Peter was left out of these kinds of provocative, senseless exchanges. He couldn’t respond to them any better than he could initiate them. As if sensing this, Scott’s sister handed Peter a blue cup without a word and poured. Other people, even girls, even now Jason, exuded something he did not. He was as bland as water, as unremarkable as air. He and his cup of foam moved on while Jason stayed at the keg bantering with the sister.
Peter had no choice but to head to the room of tenth graders. He took the long way around, glancing into the dining room. At the far end of the long table was Kristina with two guys he’d never seen before, older guys, maybe even older than seniors. She was holding a small pleated paper cup, the kind you rinse with at the dentist’s, up to the mouth of a bottle with a fancy gold necklace around it. When it was full, she knocked back the liquor in one swallow. Her throat was much paler than her face and arms. The guys were smiling at each other.
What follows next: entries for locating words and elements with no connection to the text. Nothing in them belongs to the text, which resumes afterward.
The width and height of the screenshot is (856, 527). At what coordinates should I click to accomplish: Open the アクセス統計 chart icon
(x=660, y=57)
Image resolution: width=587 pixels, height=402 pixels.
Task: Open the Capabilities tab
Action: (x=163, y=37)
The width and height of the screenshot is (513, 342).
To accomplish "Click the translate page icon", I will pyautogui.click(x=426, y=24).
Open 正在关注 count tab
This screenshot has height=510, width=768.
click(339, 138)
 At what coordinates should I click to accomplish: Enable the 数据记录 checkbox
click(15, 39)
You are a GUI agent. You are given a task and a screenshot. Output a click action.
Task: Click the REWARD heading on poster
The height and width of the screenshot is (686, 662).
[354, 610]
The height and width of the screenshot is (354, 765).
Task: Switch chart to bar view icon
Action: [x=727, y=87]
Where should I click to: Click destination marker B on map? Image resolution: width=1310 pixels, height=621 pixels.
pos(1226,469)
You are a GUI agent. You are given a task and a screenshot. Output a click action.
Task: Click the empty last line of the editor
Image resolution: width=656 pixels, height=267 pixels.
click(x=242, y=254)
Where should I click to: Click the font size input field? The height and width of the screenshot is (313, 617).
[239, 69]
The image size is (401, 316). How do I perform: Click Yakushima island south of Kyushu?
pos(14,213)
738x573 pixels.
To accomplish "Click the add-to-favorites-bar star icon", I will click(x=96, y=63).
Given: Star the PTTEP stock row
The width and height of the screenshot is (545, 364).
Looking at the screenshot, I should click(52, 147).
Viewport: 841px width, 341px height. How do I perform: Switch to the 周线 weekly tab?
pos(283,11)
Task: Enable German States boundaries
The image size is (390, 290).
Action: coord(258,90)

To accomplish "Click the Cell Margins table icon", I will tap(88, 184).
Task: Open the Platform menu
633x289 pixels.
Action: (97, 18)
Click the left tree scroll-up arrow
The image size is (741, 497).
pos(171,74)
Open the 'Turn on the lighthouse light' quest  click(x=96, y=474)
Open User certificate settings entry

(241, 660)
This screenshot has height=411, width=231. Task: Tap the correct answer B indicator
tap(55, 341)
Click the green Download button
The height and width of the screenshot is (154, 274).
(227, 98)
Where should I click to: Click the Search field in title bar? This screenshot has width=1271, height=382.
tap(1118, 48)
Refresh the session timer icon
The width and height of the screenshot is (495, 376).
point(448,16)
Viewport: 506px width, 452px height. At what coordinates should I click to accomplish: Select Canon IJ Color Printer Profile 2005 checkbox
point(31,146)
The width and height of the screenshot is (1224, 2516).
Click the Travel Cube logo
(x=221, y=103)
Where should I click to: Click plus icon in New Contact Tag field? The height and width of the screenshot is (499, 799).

Peter knew what they were after; probably Kristina knew, too. She wouldn’t want him to intervene. Although the sight disgusted him, something — that oval of pale skin, the already drunken shape of her lips — aroused him and he tugged down the front of his sweatshirt over the tightening of his pants.
He tried to imagine Stuart at this party, standing with his perfect posture. He’d drink water instead of beer and make it seem cool. In a half hour he’d be able to get any girl he wanted. Trying to invoke Stuart’s spirit through the meditative techniques he’d taught him, Peter straightened his spine, became aware of his organs, and dissolved his tension. He took a long deep breath, a long gulp of beer, and vowed he’d fool around with someone, nearly anyone (it didn’t have to be Kristina — it could never be Kristina), tonight.
When he turned away from the dining room, he noticed that the three most lusted-after junior girls were watching him. He tried to look at them the way Stuart looked at his girls through the window, pleased but unsurprised. They buckled, all three of them, to the floor in heaves of laughter. He retreated immediately to the den, grateful for the flat chests and sympathetic voices of the unpopular girls.